DATA FOR THE TASK Start Marker

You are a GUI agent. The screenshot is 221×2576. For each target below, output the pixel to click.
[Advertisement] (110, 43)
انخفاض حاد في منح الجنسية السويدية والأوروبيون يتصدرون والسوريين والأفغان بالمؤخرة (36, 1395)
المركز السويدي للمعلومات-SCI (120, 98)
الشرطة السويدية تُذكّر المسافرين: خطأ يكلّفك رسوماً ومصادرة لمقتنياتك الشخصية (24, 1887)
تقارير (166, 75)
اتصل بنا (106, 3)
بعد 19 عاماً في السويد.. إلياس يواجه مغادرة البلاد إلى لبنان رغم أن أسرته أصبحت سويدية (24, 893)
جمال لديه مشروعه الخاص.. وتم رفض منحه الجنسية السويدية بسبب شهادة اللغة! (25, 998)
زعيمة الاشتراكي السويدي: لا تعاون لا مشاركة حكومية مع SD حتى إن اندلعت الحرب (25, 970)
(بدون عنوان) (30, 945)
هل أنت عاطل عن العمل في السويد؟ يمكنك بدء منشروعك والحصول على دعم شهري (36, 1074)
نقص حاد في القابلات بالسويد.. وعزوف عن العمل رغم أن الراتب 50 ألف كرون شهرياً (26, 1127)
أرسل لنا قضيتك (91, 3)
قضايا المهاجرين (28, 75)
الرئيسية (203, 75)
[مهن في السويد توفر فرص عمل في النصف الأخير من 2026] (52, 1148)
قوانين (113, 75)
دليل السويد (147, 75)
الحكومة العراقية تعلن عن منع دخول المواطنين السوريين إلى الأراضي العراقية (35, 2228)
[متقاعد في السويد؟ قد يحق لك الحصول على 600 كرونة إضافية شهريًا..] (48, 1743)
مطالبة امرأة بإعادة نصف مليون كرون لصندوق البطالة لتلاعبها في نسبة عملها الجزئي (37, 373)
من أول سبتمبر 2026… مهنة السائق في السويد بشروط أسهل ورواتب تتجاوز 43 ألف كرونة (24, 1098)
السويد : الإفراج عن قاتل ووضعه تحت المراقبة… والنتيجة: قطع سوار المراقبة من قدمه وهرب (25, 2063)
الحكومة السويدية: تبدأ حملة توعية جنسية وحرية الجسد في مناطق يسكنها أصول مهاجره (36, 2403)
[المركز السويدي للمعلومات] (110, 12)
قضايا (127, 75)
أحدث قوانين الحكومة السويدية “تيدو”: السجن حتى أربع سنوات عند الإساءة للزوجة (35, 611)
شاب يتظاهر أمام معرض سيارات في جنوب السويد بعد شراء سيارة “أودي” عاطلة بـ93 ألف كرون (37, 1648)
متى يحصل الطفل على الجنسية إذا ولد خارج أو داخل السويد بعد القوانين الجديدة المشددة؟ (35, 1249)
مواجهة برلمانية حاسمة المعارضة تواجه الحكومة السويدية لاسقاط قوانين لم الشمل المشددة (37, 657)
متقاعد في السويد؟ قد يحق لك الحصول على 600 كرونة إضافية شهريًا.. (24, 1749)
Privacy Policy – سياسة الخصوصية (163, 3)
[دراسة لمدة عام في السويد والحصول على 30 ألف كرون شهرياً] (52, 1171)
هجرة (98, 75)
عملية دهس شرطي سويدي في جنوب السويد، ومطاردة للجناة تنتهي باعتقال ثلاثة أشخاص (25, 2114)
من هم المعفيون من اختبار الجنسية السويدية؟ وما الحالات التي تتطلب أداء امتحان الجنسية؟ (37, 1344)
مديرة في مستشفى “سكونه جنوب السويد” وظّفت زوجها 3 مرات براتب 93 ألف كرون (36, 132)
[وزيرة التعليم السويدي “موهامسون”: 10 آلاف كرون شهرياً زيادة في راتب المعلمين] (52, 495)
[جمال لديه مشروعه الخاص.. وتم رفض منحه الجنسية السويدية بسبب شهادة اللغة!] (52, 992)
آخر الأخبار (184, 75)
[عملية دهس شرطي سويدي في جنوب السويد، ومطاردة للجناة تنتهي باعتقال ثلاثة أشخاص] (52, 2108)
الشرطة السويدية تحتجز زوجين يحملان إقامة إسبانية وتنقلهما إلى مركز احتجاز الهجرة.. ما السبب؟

DATA FOR THE TASK End Marker

All lines above from the one containing "الحكومة العراقية تعلن" to the one containing "من أول سبتمبر" must be repeated exactly, both lines included, and no others.

الحكومة العراقية تعلن عن منع دخول المواطنين السوريين إلى الأراضي العراقية (35, 2228)
[متقاعد في السويد؟ قد يحق لك الحصول على 600 كرونة إضافية شهريًا..] (48, 1743)
مطالبة امرأة بإعادة نصف مليون كرون لصندوق البطالة لتلاعبها في نسبة عملها الجزئي (37, 373)
من أول سبتمبر 2026… مهنة السائق في السويد بشروط أسهل ورواتب تتجاوز 43 ألف كرونة (24, 1098)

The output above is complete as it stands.